(Dataset records)
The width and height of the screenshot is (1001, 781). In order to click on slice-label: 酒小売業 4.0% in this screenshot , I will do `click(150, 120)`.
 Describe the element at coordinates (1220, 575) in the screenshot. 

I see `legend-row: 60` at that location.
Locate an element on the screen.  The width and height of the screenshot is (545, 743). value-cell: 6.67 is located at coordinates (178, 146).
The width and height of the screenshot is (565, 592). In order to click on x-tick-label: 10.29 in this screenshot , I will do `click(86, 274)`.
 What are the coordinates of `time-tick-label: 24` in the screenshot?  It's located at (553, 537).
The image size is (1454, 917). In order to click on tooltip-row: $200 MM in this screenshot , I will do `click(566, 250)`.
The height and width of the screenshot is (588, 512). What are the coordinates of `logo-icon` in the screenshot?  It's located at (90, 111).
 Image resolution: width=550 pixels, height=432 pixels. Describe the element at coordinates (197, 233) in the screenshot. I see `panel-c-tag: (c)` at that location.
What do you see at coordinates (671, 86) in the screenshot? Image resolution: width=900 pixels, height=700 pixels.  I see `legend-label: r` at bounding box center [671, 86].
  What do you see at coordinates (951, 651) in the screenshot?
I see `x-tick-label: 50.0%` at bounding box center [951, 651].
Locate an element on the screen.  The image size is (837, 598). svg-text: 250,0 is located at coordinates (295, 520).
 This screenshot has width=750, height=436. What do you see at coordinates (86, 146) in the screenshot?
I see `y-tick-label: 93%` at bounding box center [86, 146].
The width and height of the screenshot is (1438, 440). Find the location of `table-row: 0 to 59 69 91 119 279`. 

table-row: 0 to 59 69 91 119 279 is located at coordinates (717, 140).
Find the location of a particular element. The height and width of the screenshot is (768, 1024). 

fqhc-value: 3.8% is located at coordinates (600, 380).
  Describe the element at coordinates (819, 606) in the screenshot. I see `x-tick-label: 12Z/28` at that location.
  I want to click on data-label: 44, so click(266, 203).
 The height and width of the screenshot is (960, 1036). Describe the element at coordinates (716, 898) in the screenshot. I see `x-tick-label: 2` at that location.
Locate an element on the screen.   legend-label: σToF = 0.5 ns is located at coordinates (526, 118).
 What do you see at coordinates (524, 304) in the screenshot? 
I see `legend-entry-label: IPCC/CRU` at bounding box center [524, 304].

**DIRECTIONS:**
Rewrite the material with every occurrence of "In order to click on" changed to "To click on", keeping everything else the same.

**EXERCISE RESULT:**
The width and height of the screenshot is (1001, 781). To click on slice-label: 酒小売業 4.0% in this screenshot , I will do `click(150, 120)`.
 Describe the element at coordinates (1220, 575) in the screenshot. 

I see `legend-row: 60` at that location.
Locate an element on the screen.  The width and height of the screenshot is (545, 743). value-cell: 6.67 is located at coordinates (178, 146).
The width and height of the screenshot is (565, 592). To click on x-tick-label: 10.29 in this screenshot , I will do `click(86, 274)`.
 What are the coordinates of `time-tick-label: 24` in the screenshot?  It's located at (553, 537).
The image size is (1454, 917). To click on tooltip-row: $200 MM in this screenshot , I will do `click(566, 250)`.
The height and width of the screenshot is (588, 512). What are the coordinates of `logo-icon` in the screenshot?  It's located at (90, 111).
 Image resolution: width=550 pixels, height=432 pixels. Describe the element at coordinates (197, 233) in the screenshot. I see `panel-c-tag: (c)` at that location.
What do you see at coordinates (671, 86) in the screenshot? Image resolution: width=900 pixels, height=700 pixels.  I see `legend-label: r` at bounding box center [671, 86].
  What do you see at coordinates (951, 651) in the screenshot?
I see `x-tick-label: 50.0%` at bounding box center [951, 651].
Locate an element on the screen.  The image size is (837, 598). svg-text: 250,0 is located at coordinates (295, 520).
 This screenshot has width=750, height=436. What do you see at coordinates (86, 146) in the screenshot?
I see `y-tick-label: 93%` at bounding box center [86, 146].
The width and height of the screenshot is (1438, 440). Find the location of `table-row: 0 to 59 69 91 119 279`. 

table-row: 0 to 59 69 91 119 279 is located at coordinates (717, 140).
Find the location of a particular element. The height and width of the screenshot is (768, 1024). 

fqhc-value: 3.8% is located at coordinates (600, 380).
  Describe the element at coordinates (819, 606) in the screenshot. I see `x-tick-label: 12Z/28` at that location.
  I want to click on data-label: 44, so click(266, 203).
 The height and width of the screenshot is (960, 1036). Describe the element at coordinates (716, 898) in the screenshot. I see `x-tick-label: 2` at that location.
Locate an element on the screen.   legend-label: σToF = 0.5 ns is located at coordinates (526, 118).
 What do you see at coordinates (524, 304) in the screenshot? 
I see `legend-entry-label: IPCC/CRU` at bounding box center [524, 304].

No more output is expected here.